Facilitation d’enquête européenne en matière pénale: le rapport Melo au Parlement européen..

Les autorités judiciaires qui demandent à leurs homologues dans d’autres États membres de mener des enquêtes pénales dans leur pays, par exemple des perquisitions ou des interrogatoires de témoins, devraient obtenir une réponse plus rapide et plus favorable, grâce à un accord entre le Parlement et le Conseil. La  commission des libertés civiles (LIBE) a adopté le 5 décembre dernier le rapport Melo. L’accord sur la directive de décision d’enquête européenne inclut des dispositions pour garantir le respect total des droits fondamentaux.

 La coopération judiciaire traditionnelle en matière pénale repose sur divers instruments internationaux, essentiellement caractérisés par le «principe de la requête», qui doit s’entendre dans ce sens: un État souverain présente une requête à un autre État souverain, qui décide alors de donner ou de ne pas donner suite à cette demande.
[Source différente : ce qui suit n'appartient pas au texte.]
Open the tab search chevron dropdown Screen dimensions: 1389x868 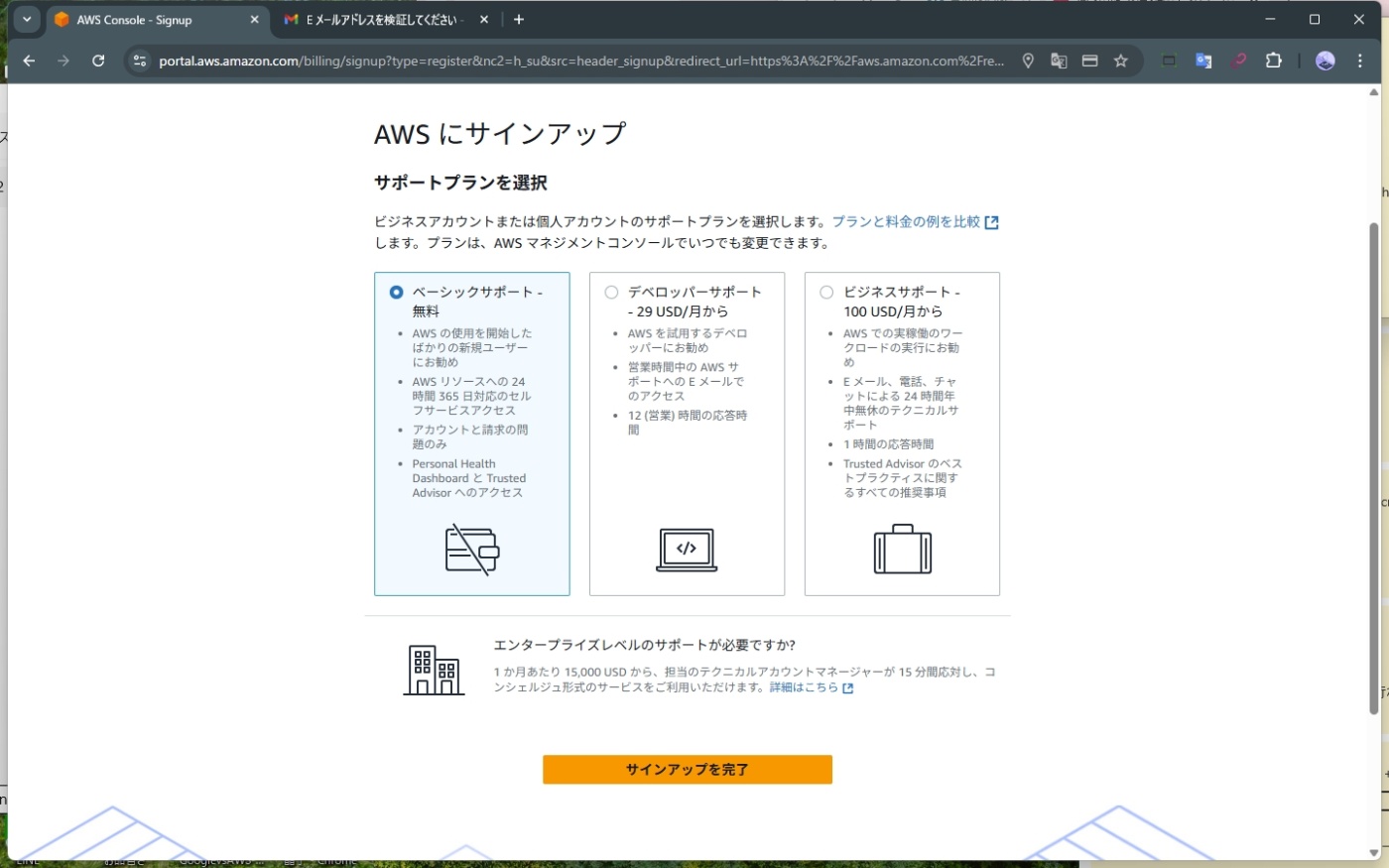(27, 19)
Cependant, le système traditionnel présent dans la pratique certaines lacunes, une lenteur et une complexité excessive, entravant la bonne administration de la justice, en temps utile et de façon efficace.

 Contexte. Pour cette raison le Conseil européen, réuni à Tampere en octobre 1999, a estimé que le principe de reconnaissance mutuelle devrait devenir la pierre angulaire de la coopération judiciaire en matière tant civile que pénale au sein de l’Union. Cependant, la règle veut que la reconnaissance mutuelle automatique ne soit possible que dans les domaines du droit substantiellement harmonisés, ce qui est rarement le cas au sein de l’Union.

 L’application intégrale de la reconnaissance mutuelle doit donc faire face à différents problèmes posés  par les institutions juridiques et constitutionnelles des États membres. La difficulté réside dans la nécessité de sauvegarder les différences qui existent encore entre les pays en ce qui concerne les définitions des différentes infractions, ainsi que d’éviter qu’un État membre veuille opter pour une décision d’enquête européenne sachant que, dans le pays d’exécution, les faits qui la justifient ne constituent pas un acte criminel et ne seront dès lors pas sanctionnés.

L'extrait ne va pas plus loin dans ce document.